Nondestructive evaluation of multilayered paint films in ambient atmosphere using terahertz reflection spectroscopy
Introduction
Pulsed terahertz (THz) broadband systems have become remarkably important tools for the investigation of numerous materials over frequencies from a few hundred GHz to several THz. Significant developments in THz science [1], [2], [3] have enhanced the performance of material characterization and triggered extensive applications in security [4], medicine [5], semiconductors [6], quality control [7], [8], etc. In particular, an area that would considerably benefit from these advancements is nondestructive evaluation of various materials in industrial applications [9], [10], [11], [12]. However, the inspection results are generally affected by various artifacts present in the THz measurements, such as electronic noise, signal fluctuation from atmospheric water vapor absorption [13], and echo signals arising from internal reflections from the sample or system components [14]. These complications are frequently risen in analyses of layered materials in ambient atmosphere, hence, causing hardship in accurate characterization.
In the last decade, several authors proposed insightful approaches to overcome these obstacles.

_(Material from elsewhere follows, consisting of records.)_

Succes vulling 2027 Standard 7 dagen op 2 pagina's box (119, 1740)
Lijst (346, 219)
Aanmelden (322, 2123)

The temporal peak analysis [8] and the inverse electromagnetic problem [15], [16], [17] are most commonly used, but they require several reflections of the THz pulse and are typically applicable only to homogeneous, low absorption, and single-layered materials. THz signal manipulation techniques, such as the removal of multiple echo signals [18], [19], [20] and signal reconstruction from atmospheric attenuation [21], [22] are greatly competent in gaining fluctuation-free THz signals but face complex signal processing procedures and inevitably possess the possibility of data alteration. The recent dispersion model-based methods [23], [24] provide extremely accurate material analyses, but sometimes require prior knowledge about the sample or undergo necessary parameterization schemes. Therefore, these methods are mostly valid only in limited situations and still remains relatively unused in real-world applications.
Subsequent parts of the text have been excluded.